This article is part of the supplement: Selected Proceedings of the First Summit on Translational Bioinformatics 2008
Evaluation of a gene information summarization system by users during the analysis process of microarray datasets
1 Department of Medical Informatics and Clinical Epidemiology, Oregon Health & Science University, Portland, Oregon 97239, USA
2 Portland Center for the Evaluation of Clinical Services, Portland VA Medical Center, Portland, Oregon 97239, USA
BMC Bioinformatics 2009, 10(Suppl 2):S5 doi:10.1186/1471-2105-10-S2-S5Published: 5 February 2009
Summarization of gene information in the literature has the potential to help genomics researchers translate basic research into clinical benefits. Gene expression microarrays have been used to study biomarkers for disease and discover novel types of therapeutics and the task of finding information in journal articles on sets of genes is common for translational researchers working with microarray data. However, manually searching and scanning the literature references returned from PubMed is a time-consuming task for scientists. We built and evaluated an automatic summarizer of information on genes studied in microarray experiments. The Gene Information Clustering and Summarization System (GICSS) is a system that integrates two related steps of the microarray data analysis process: functional gene clustering and gene information gathering. The system evaluation was conducted during the process of genomic researchers analyzing their own experimental microarray datasets.

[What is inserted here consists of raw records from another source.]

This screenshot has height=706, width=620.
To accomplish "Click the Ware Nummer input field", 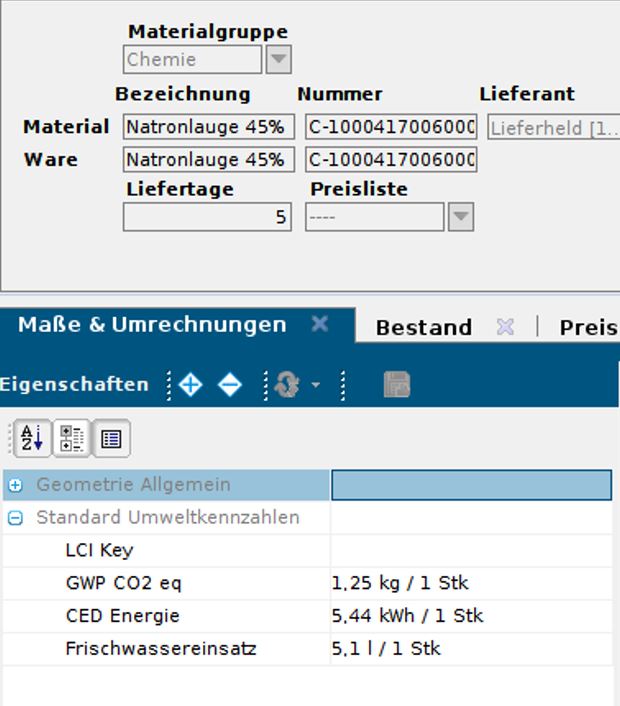I will coord(391,160).

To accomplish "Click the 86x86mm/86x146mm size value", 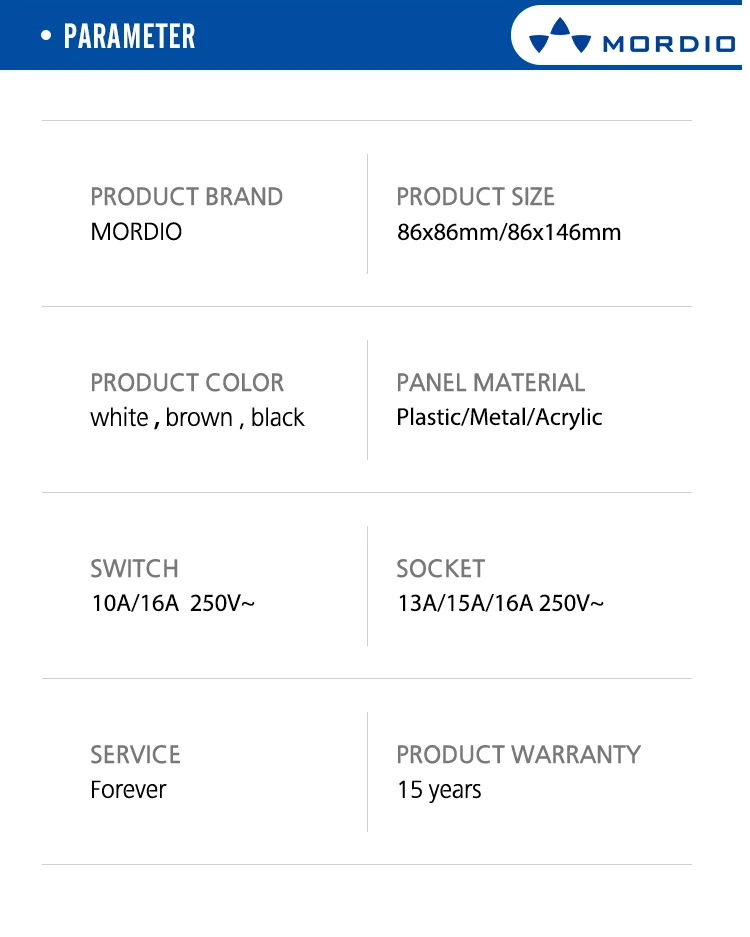I will pyautogui.click(x=508, y=233).
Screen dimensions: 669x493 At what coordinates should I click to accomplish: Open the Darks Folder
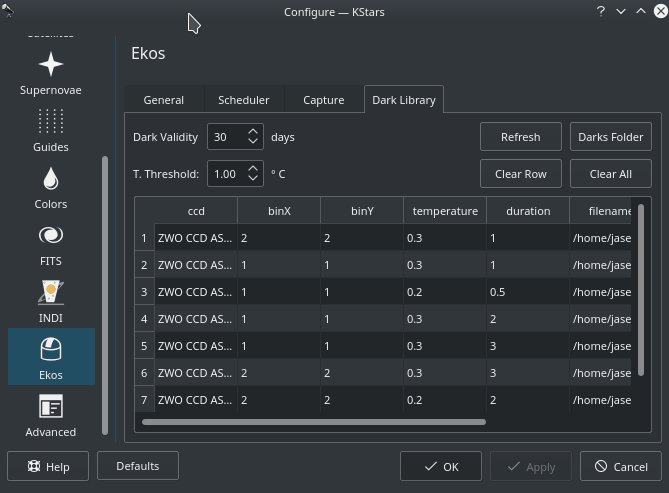point(610,137)
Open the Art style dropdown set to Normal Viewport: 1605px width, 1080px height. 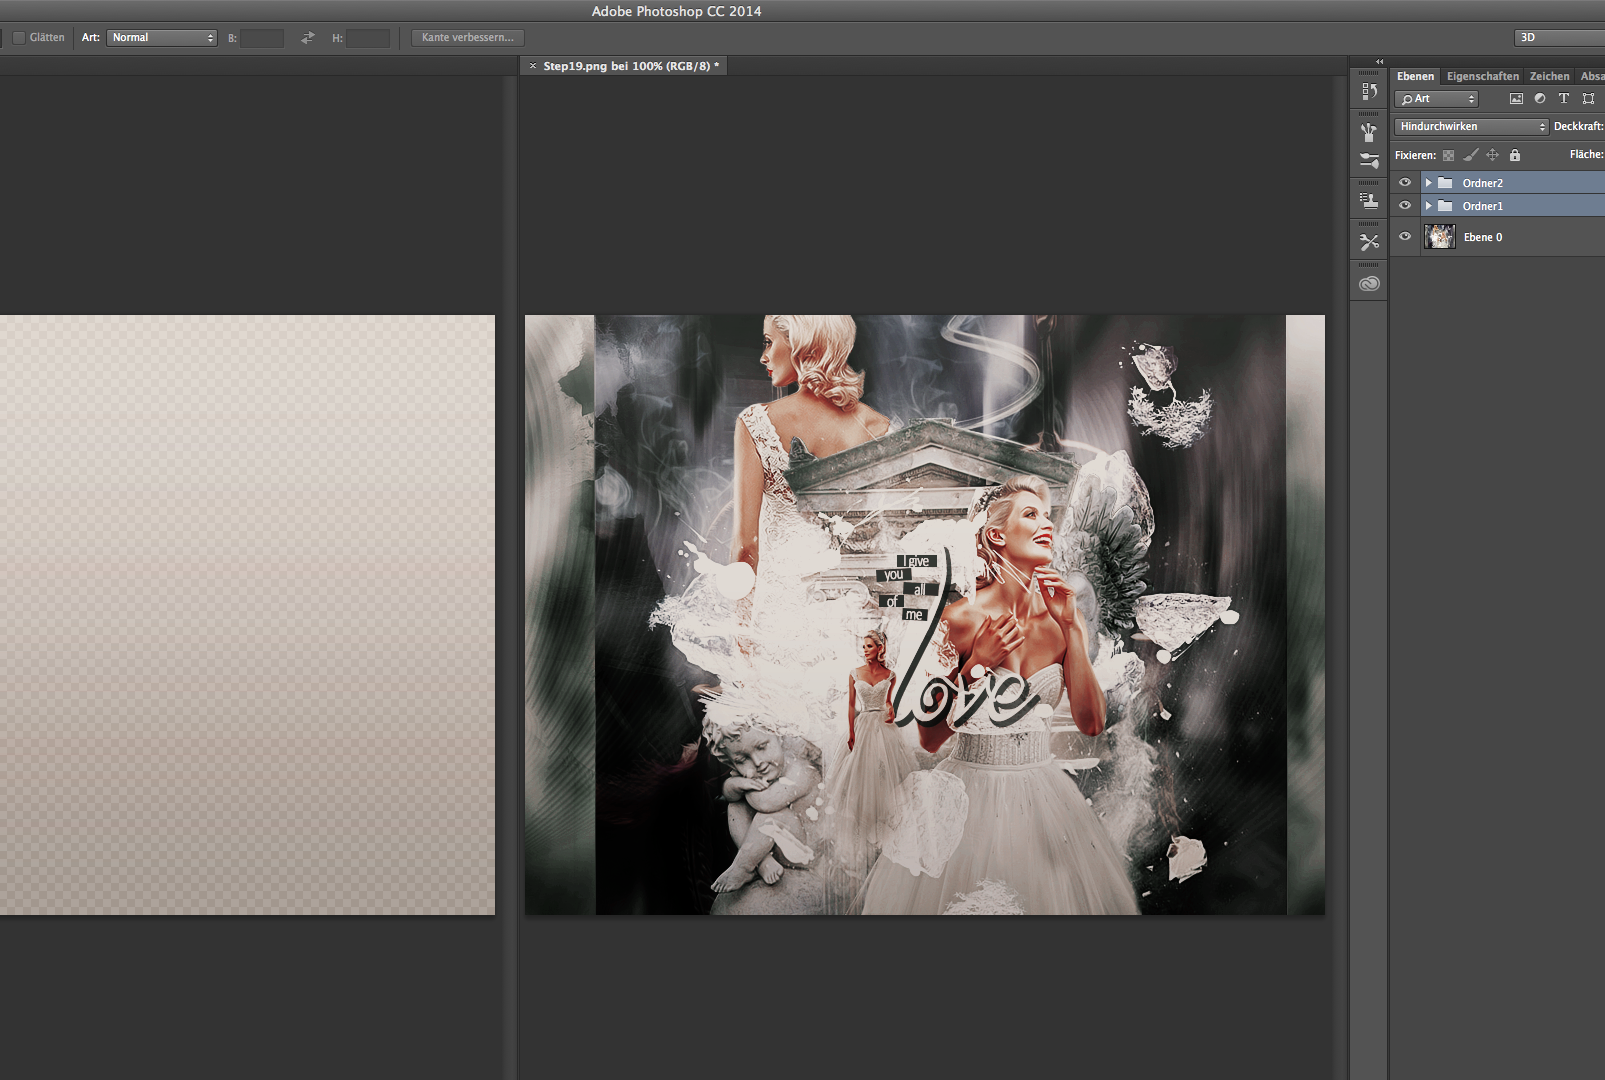click(162, 38)
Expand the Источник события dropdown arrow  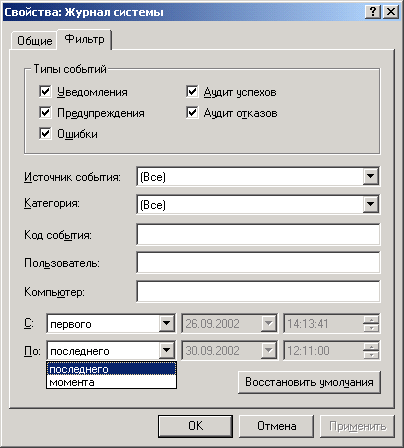(x=371, y=176)
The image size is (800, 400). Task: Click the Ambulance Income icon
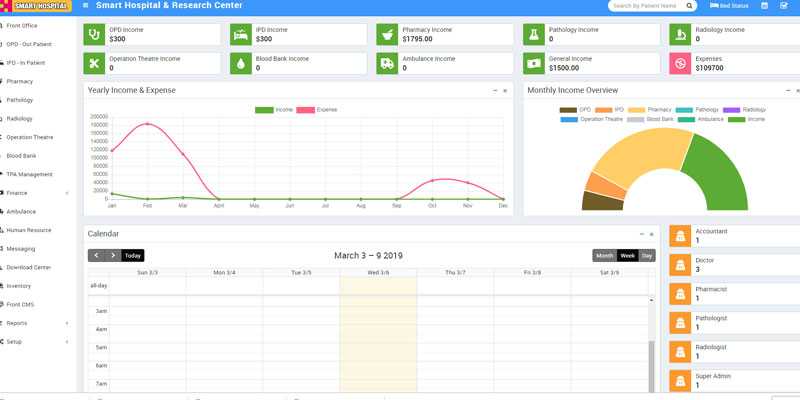387,64

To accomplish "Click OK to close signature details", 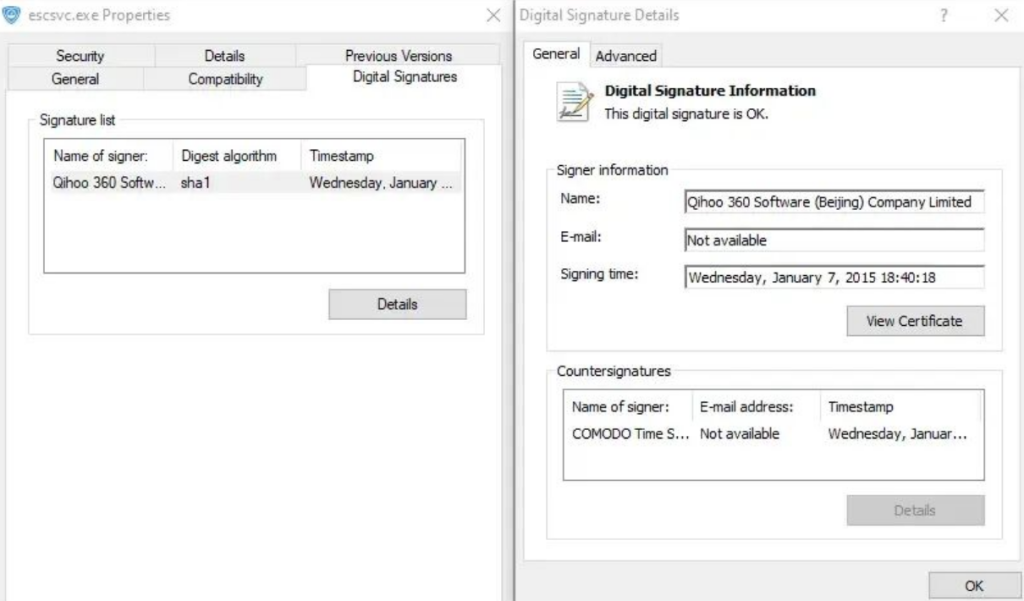I will pyautogui.click(x=974, y=586).
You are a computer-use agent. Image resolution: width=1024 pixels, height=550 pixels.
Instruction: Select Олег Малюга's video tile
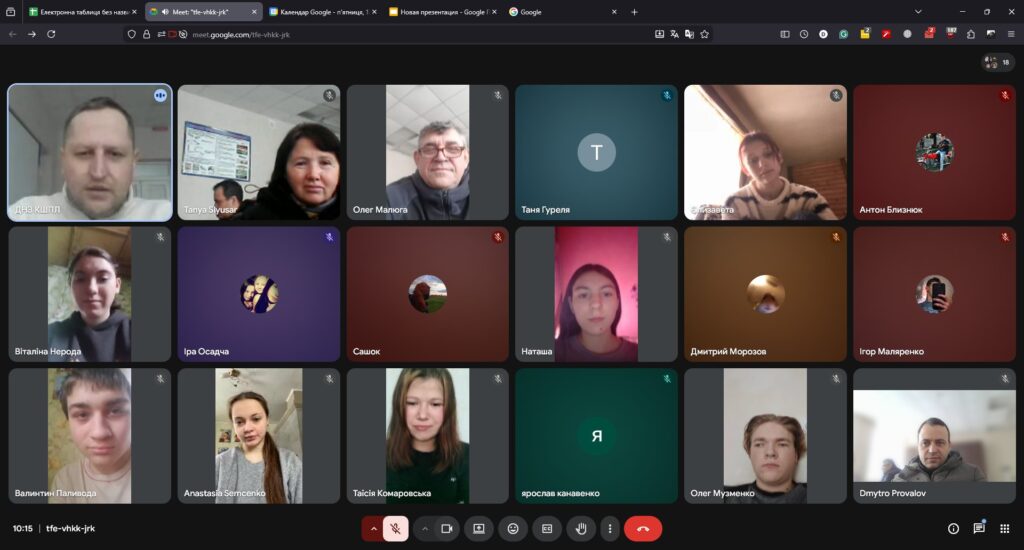click(427, 152)
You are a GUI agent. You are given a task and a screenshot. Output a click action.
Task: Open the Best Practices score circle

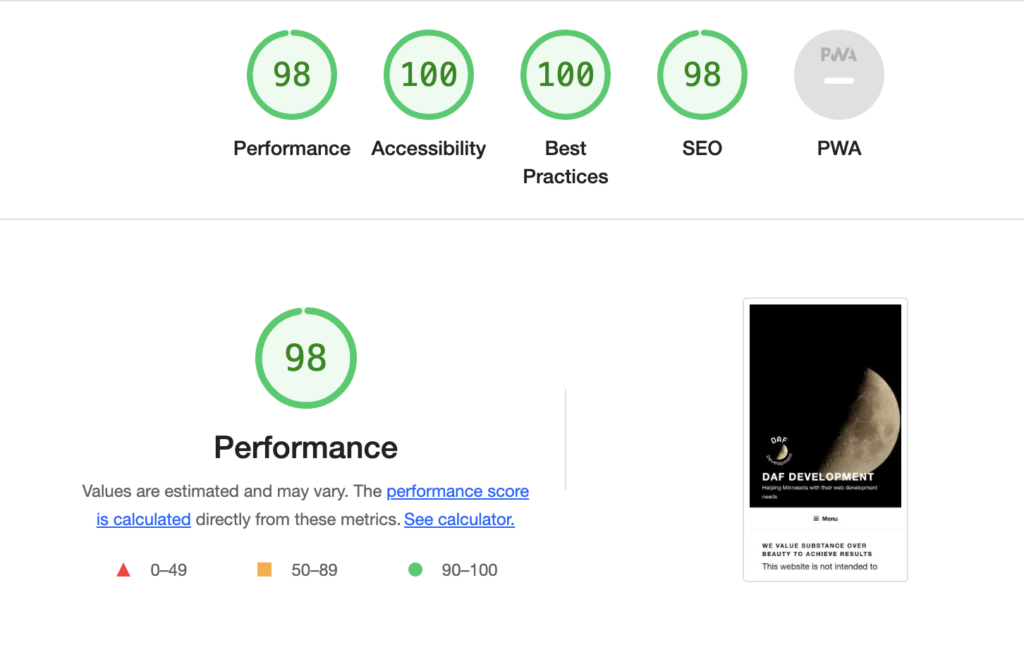[x=565, y=74]
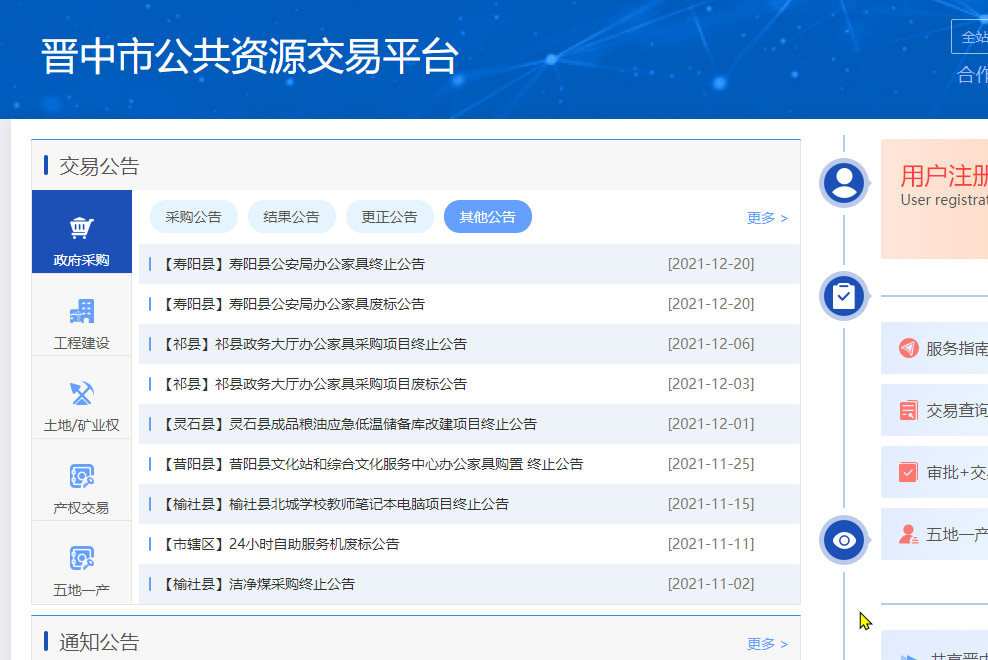The width and height of the screenshot is (988, 660).
Task: Open the 24小时自助服务机废标公告 link
Action: pyautogui.click(x=314, y=544)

The clusters generated by GICSS were validated by scientists during their microarray analysis process. In addition, presenting sentences in the abstract provided significantly more important information to the users than just showing the title in the default PubMed format.
The evaluation results suggest that GICSS can be useful for researchers in genomic area. In addition, the hybrid evaluation method, partway between intrinsic and extrinsic system evaluation, may enable researchers to gauge the true usefulness of the tool for the scientists in their natural analysis workflow and also elicit suggestions for future enhancements.